> Die Aufgabe:
Führe den unten stehenden Text über das Gebet als menschlichen Instinkt im Anschluss an seinen letzten Satz weiter.

> Vorliegender Text:
★ ★ ★ ★ ★

II

Das Gebet – Instinktiv im Menschen

Der Mensch neigt von Natur aus zum Gebet, und keiner kann ohne Gebet, sei es zu der einen oder anderen Zeit, auskommen, welche Form es auch annehmen mag. Der Gläubige und der Glaubenslose, ein Momin und ein Kafir, der Mann Gottes und ein Mensch, welcher nicht an Gott glaubt, alle beten, jeder natürlich auf seine eigene besondere Weise. Die Notwendigkeit für ein Gebet ergibt sich im Allgemeinen, wenn man sich in Bedrängnis, Unglück, unter dem Druck einer furchtbaren Krankheit befindet oder wenn man Befriedigung in irgendeiner ungewöhnlichen physischen oder spirituellen Not begehrt, die nicht auf andere Weise Erfüllung finden kann, oder aber, wenn man gegen feindliche oder dunkle Mächte ankämpfen will. Unter solchen Umständen erkennt der Mensch, dass er sich durch seine eigenen Anstrengungen – ohne Unterstützung – nicht die Befriedigung, derer er bedarf, sichern kann, und in äußerster Hilflosigkeit sucht er Kraft im Gebet. Im täglichen Leben gibt es den Schüler, der, um irgendwelche schwierigen Probleme zu lösen, die Hilfe seines Lehrers sucht, den Patienten, der in der Krankheit auf den Beistand des Arztes hofft, den Angestellten, der die Unterstützung seines Vorgesetzten erwartet, und so fort. All dies sind Gebete verschiedener Grade und Formen. Um seinen täglichen Bedürfnissen zu genügen, wendet sich das Kind wiederum an seine Eltern, die Ehefrau an ihren Gatten usw.

★ ★ ★ ★ ★

> Zu prüfende Daten:
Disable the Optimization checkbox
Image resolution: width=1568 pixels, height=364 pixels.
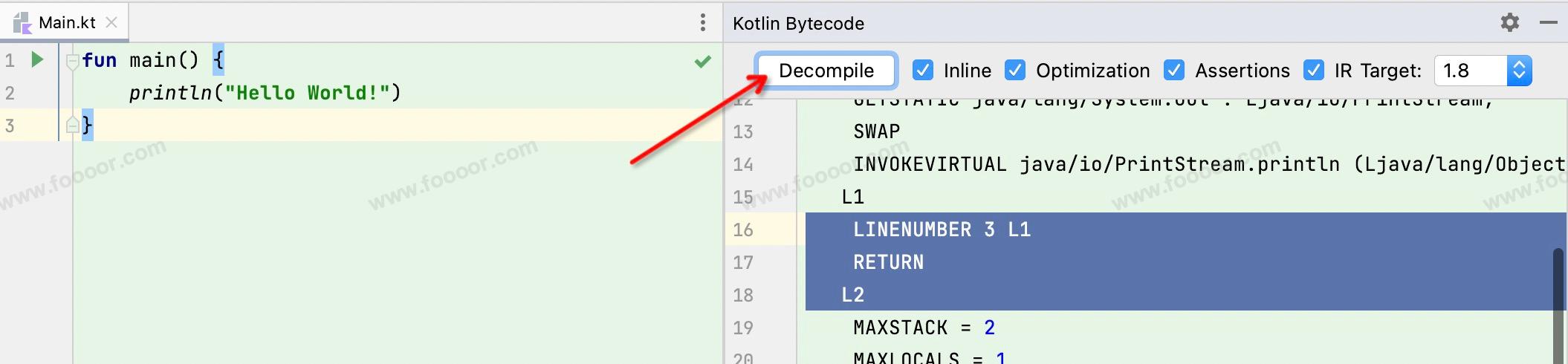tap(1014, 71)
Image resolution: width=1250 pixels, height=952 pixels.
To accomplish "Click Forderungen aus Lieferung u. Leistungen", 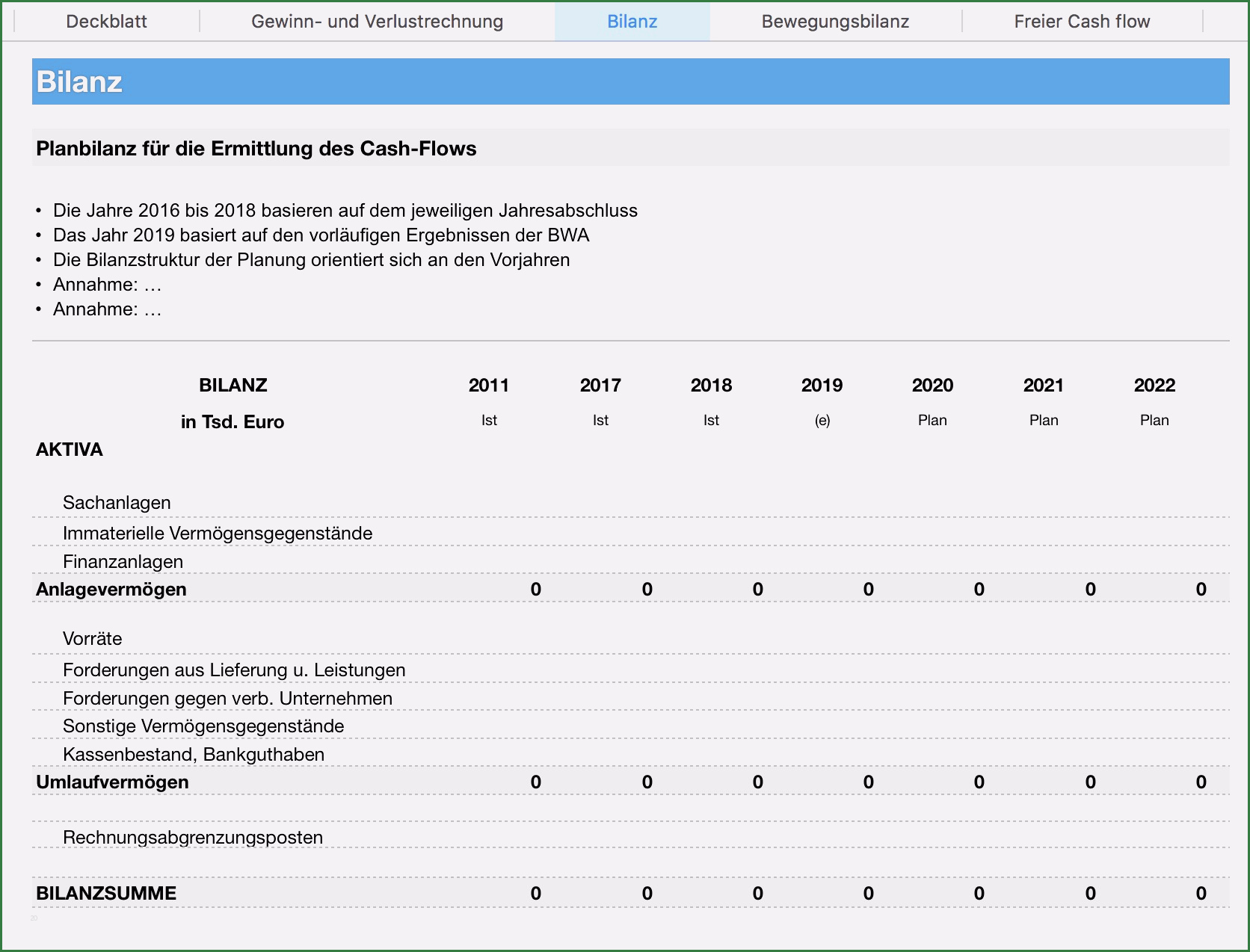I will 234,670.
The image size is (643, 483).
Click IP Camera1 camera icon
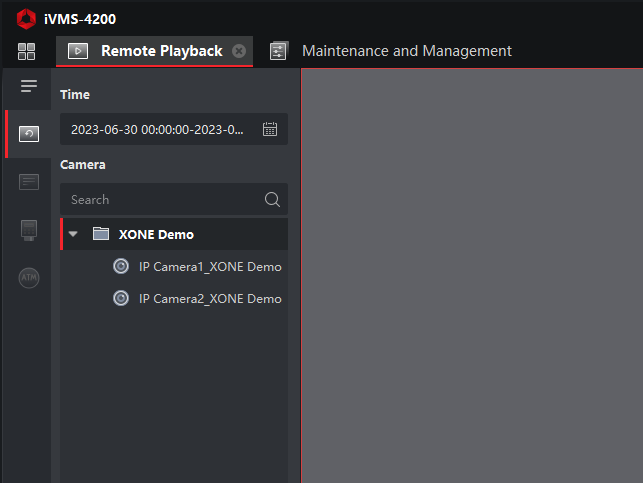pyautogui.click(x=121, y=267)
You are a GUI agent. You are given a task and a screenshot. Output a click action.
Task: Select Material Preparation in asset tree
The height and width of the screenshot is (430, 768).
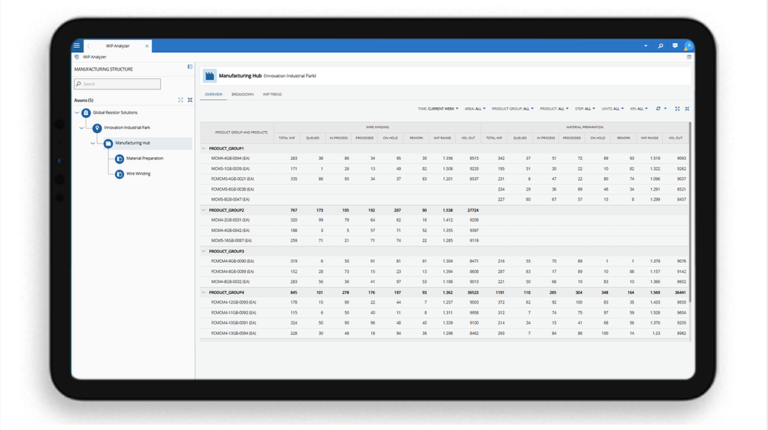pyautogui.click(x=144, y=158)
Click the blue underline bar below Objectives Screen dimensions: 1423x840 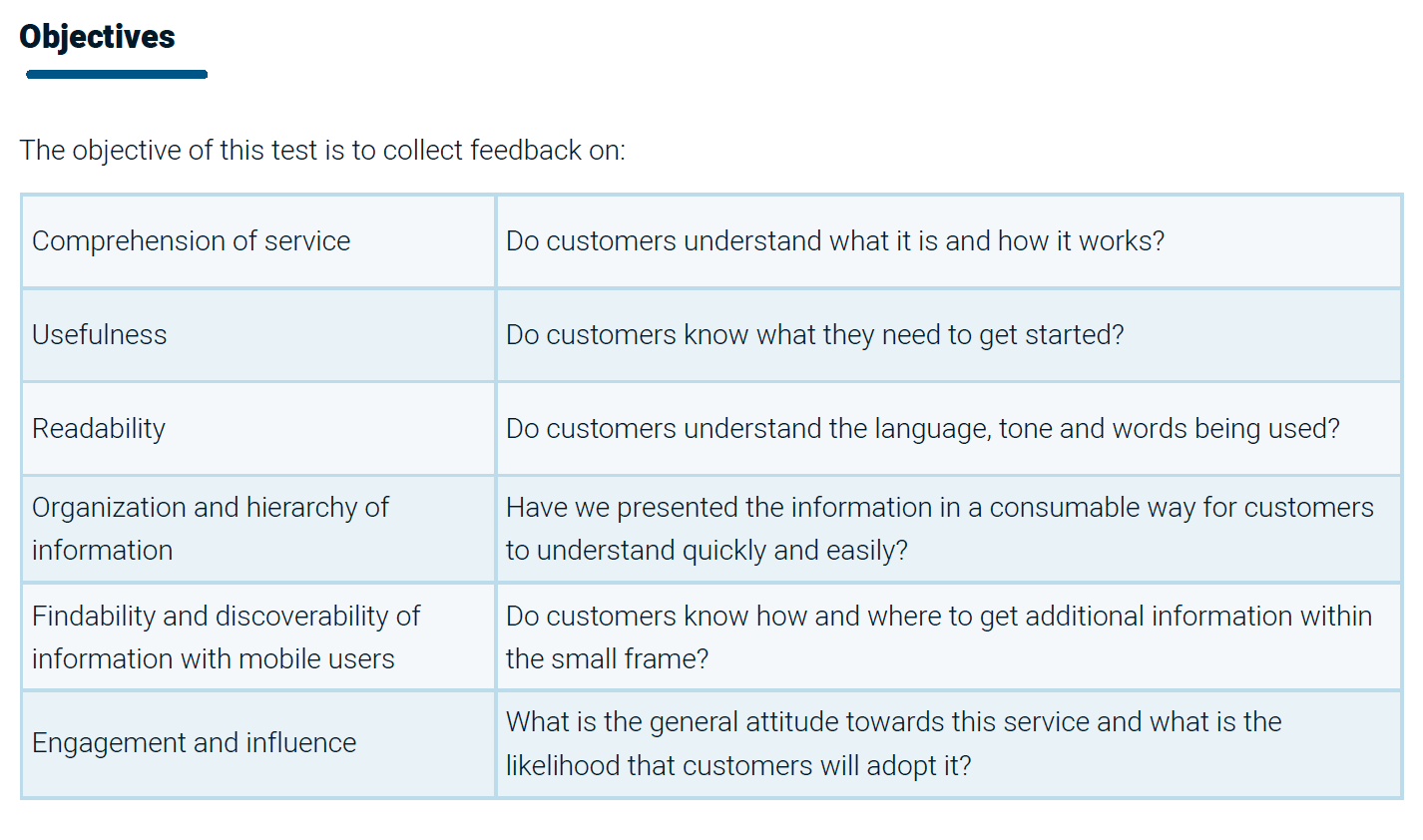coord(117,74)
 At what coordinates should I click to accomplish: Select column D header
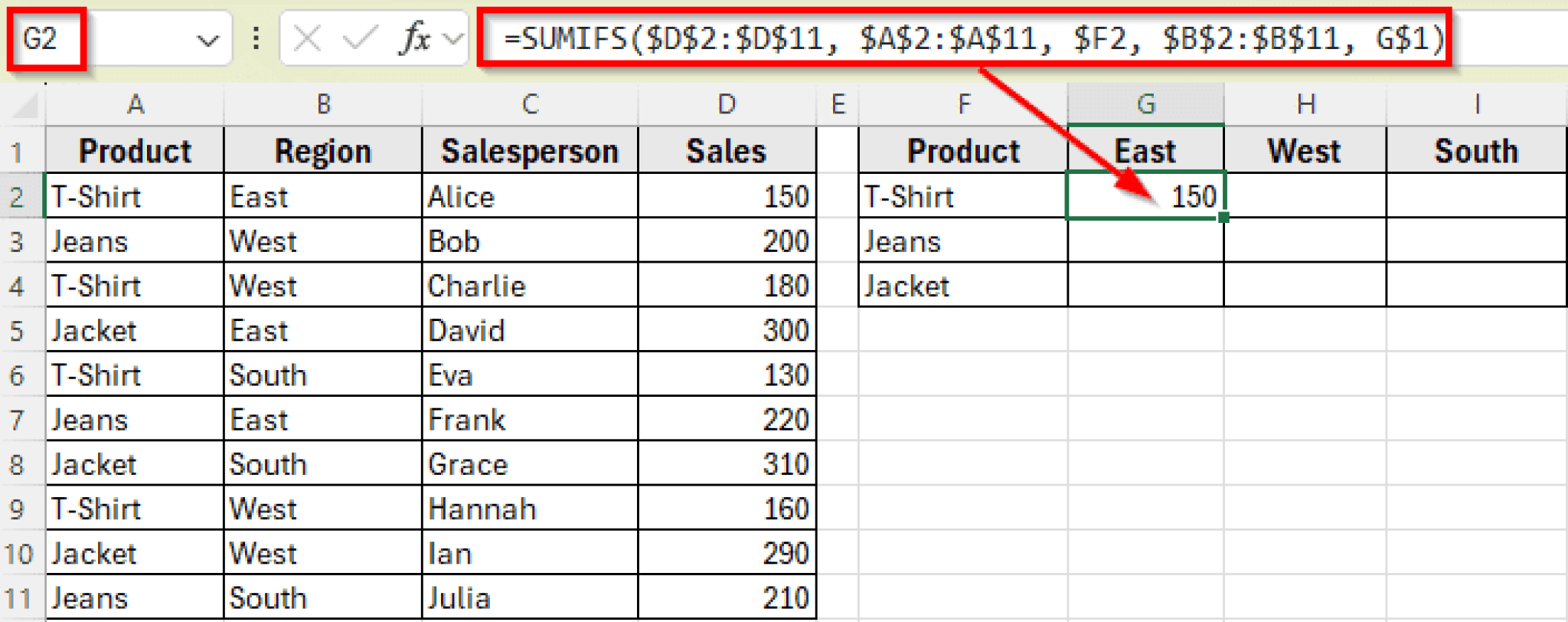pos(727,103)
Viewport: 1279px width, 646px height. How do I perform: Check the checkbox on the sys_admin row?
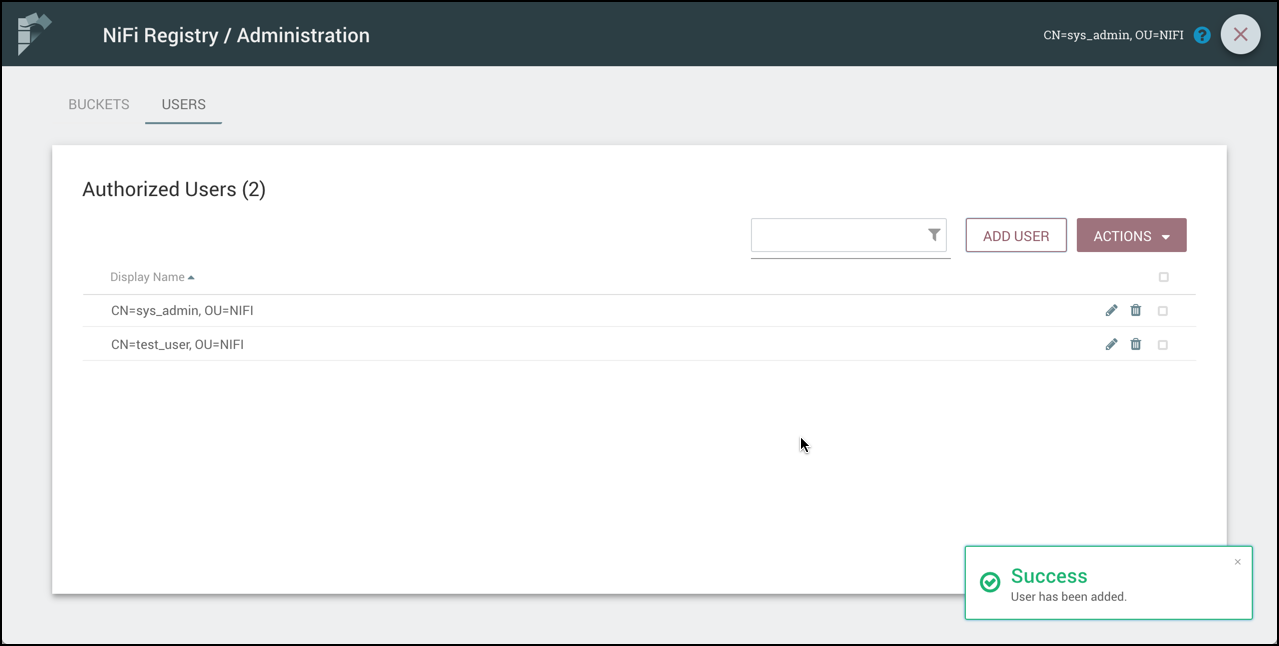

★ ★ ★ ★ ★

> Ergebnis:
In allen schwierigen Fällen ist das Gebet die letzte Waffe in unserer Rüstkammer. Wo alle menschlichen Anstrengungen fehlschlagen, hat das Gebet Erfolg.

[…] Dinge sind durch das Gebet erwirkt worden, als sich diese Welt träumen lässt. […] Inwiefern sind Menschen besser als Schaf oder Ziege, die in ihrem Gehirn ein blindes Leben nähren? Wenn sie Gott erkennen, erheben sie nicht ihre Hände im Gebet für sich selbst und jene, die sie Freunde nennen.

Tennyson

Wenn das Gebet das Salz des Lebens ist, können wir nicht ohne es auskommen. Aber, zu wem beten wir? 

Die Antwort ist natürlich:

Zu dem Einen Höchsten Gott oder dem Gottmenschen, in Dem Seine Kraft wohnt und durch Den Sie in der Welt wirkt.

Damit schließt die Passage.